Across the records below, count the lines that contain "button" and write down only the count.

[Stored items]
*-*-*

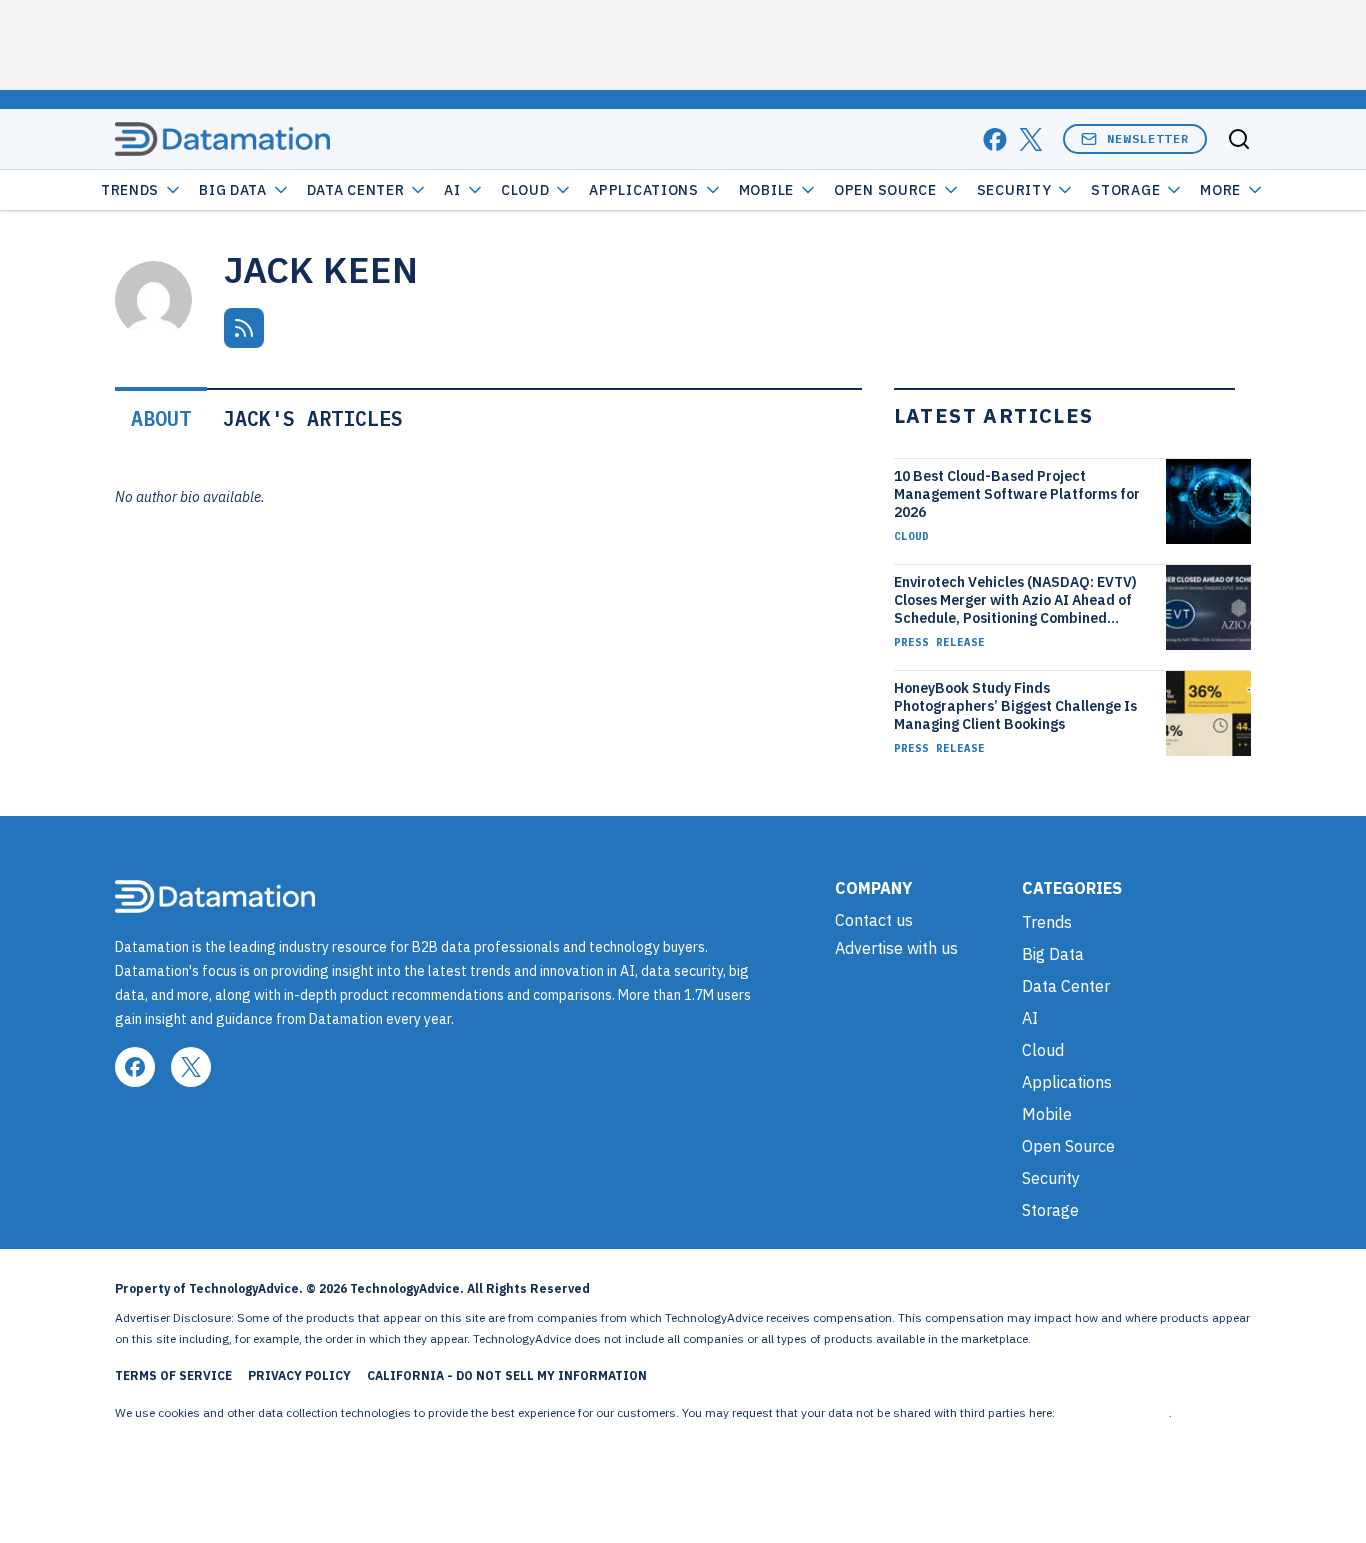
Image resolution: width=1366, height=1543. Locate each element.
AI (452, 190)
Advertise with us (896, 948)
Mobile (766, 190)
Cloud (525, 190)
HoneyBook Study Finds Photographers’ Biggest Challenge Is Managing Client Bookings (1015, 706)
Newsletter (1148, 138)
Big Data (233, 190)
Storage (1125, 190)
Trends (130, 190)
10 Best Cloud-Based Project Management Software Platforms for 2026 (1017, 494)
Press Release (939, 642)
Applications (643, 190)
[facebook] (995, 139)
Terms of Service (173, 1375)
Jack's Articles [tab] (313, 418)
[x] (1031, 139)
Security (1014, 190)
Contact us (874, 920)
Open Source (885, 190)
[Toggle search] (1239, 139)
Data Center (356, 190)
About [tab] (161, 418)
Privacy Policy (299, 1375)
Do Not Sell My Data (1113, 1412)
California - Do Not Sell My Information (507, 1375)
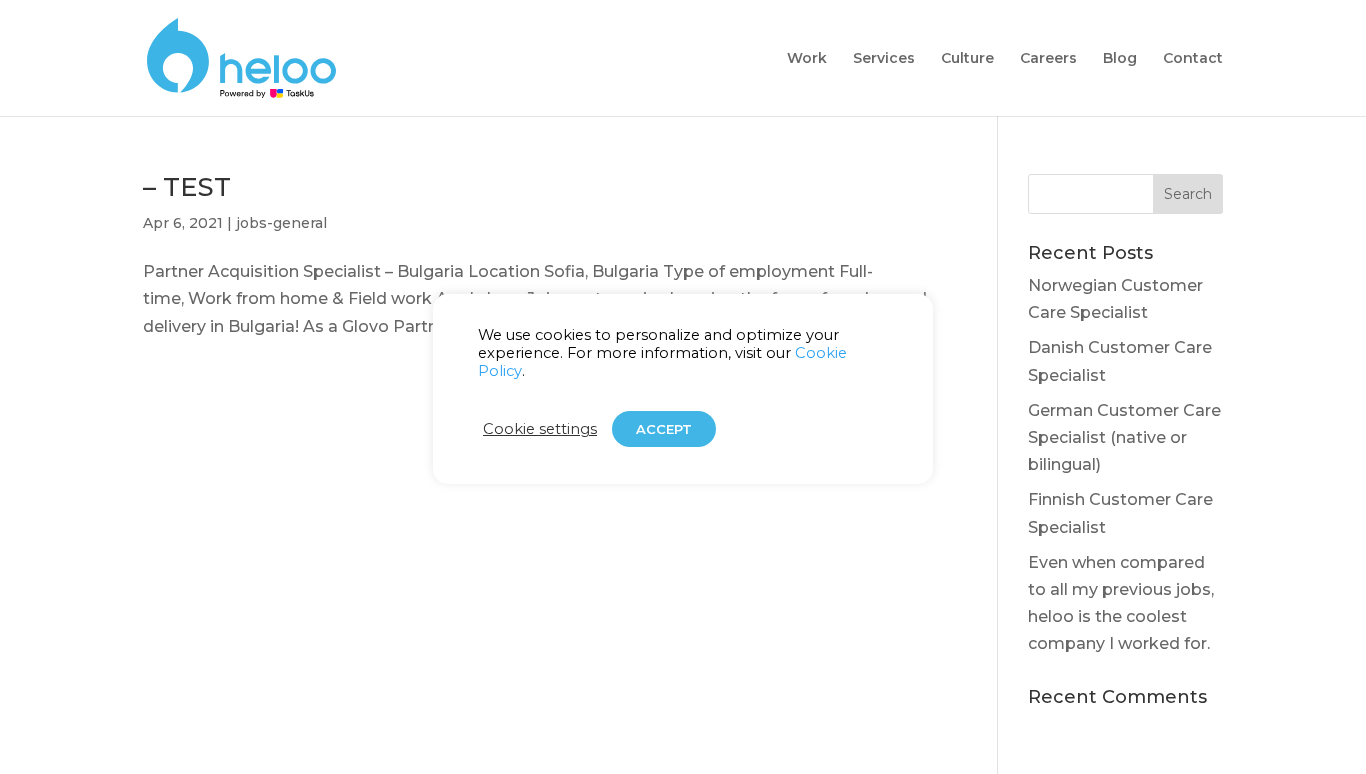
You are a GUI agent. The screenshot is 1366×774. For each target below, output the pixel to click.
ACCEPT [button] (664, 429)
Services (884, 59)
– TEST (187, 187)
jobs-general (281, 223)
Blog (1120, 59)
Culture (967, 59)
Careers (1048, 59)
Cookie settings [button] (540, 429)
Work (807, 59)
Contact (1193, 59)
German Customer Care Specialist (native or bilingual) (1124, 437)
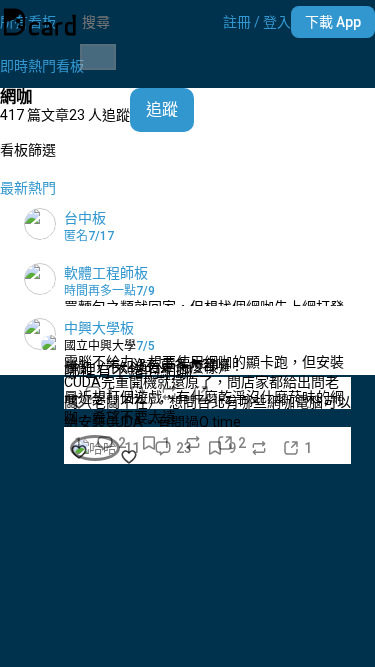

*-*-*

— Response —
2